Text under study

Adolescent Intellectuals
To a small child, the reason he cannot do many things that he would like to do is that his parents won’t let him. Many years later, maturity brings an understanding that there are underlying reasons for doing or not doing many things, and that his parents were essentially conduits for those reasons.
The truly dangerous period in life is the time when the child has learned the limits of his parents’ control, and how to circumvent their control, but has not yet understood or accepted the underlying reasons for doing and not doing things. This adolescent period is one that some people—intellectuals especially—never outgrow.
The widespread and fervent use of the word “liberation” in a wide variety of contexts is one of the signs of the adolescent belief that only arbitrary rules and conventions stand in the way of doing whatever we want to do.
According to this vision of the world, the problems of all sorts of individuals and groups—women, minorities, homosexuals, children—are to be solved by liberating them from the restraints of laws, rules, conventions and standards.
They are to be liberated even from the threat of adverse judgments by other individuals. We are all to be “non-judgmental.”
Two centuries ago, the great British legal scholar William Blackstone pointed out that there are some laws so old that no one remembers why they existed or what purpose they served then or now. But the bad consequences of repealing some of these laws have often made painfully clear what purpose they served.
Some of the painful consequences of various “liberations” that began in the 1960s have included the disintegration of families, skyrocketing crime rates, falling test scores in school, and record-breaking rates of teenage suicide.
A long downward trend in teenage pregnancy and venereal diseases sharply reversed during the 1960s, starting a new trend of escalating teenage pregnancy and venereal diseases, climaxed later by the AIDS epidemic.
Sometimes bad things happen because of adverse circumstances—poverty or war, for example. But our post-1960s social disasters occurred during a long period of peace and unprecedented prosperity. Murder rates, for example, were much lower during the Great Depression of the 1930s and during World War II than they became after various “liberating” changes in the 1960s.

Information supplied
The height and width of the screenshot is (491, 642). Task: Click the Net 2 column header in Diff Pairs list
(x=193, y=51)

...

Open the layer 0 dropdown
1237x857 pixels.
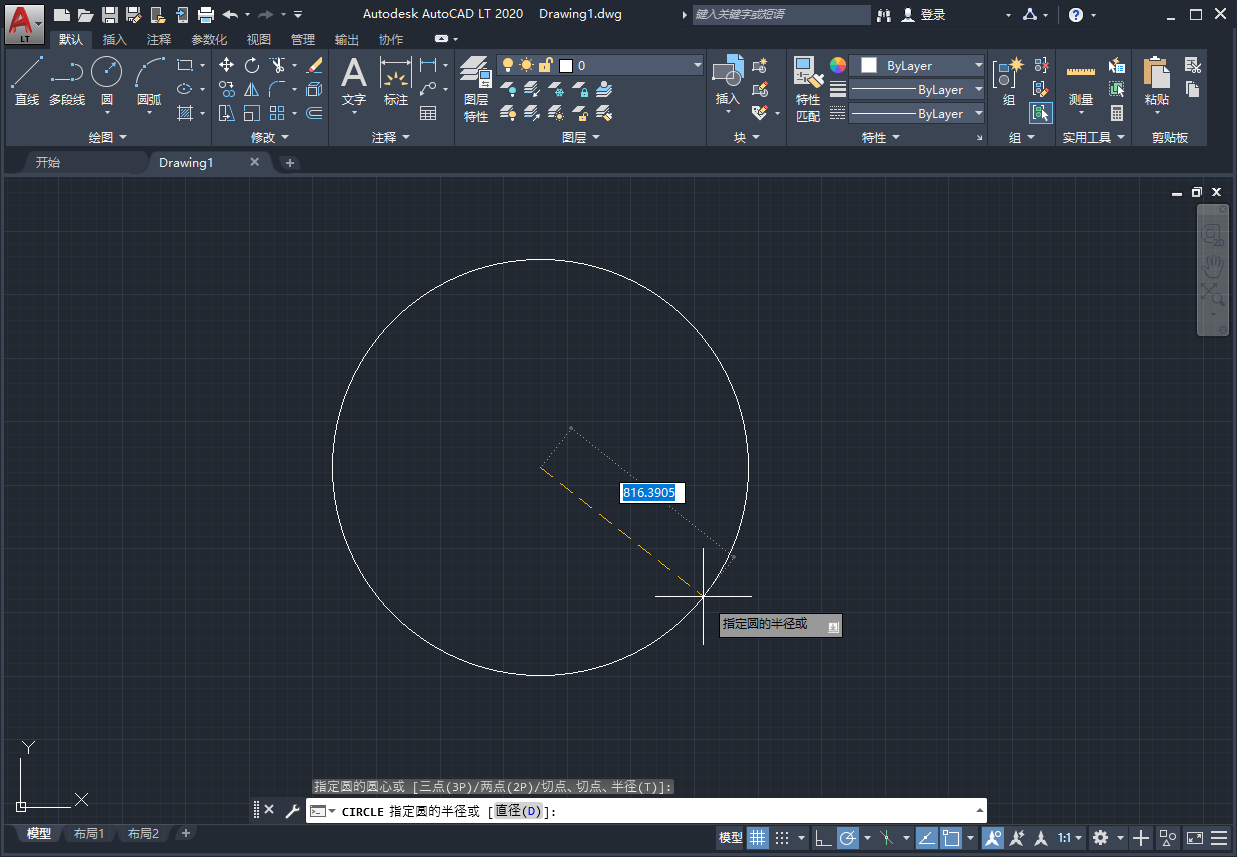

Exercise instructions
a. Reproduce the stretch of the essay on adolescent intellectuals from "Two centuries ago, the" through "of teenage suicide.".
b. In the essay on adolescent intellectuals, during which two periods were murder rates much lower than after the "liberating" changes of the 1960s?

Solutions
a.
Two centuries ago, the great British legal scholar William Blackstone pointed out that there are some laws so old that no one remembers why they existed or what purpose they served then or now. But the bad consequences of repealing some of these laws have often made painfully clear what purpose they served.
Some of the painful consequences of various “liberations” that began in the 1960s have included the disintegration of families, skyrocketing crime rates, falling test scores in school, and record-breaking rates of teenage suicide.

b. During the Great Depression of the 1930s and during World War II.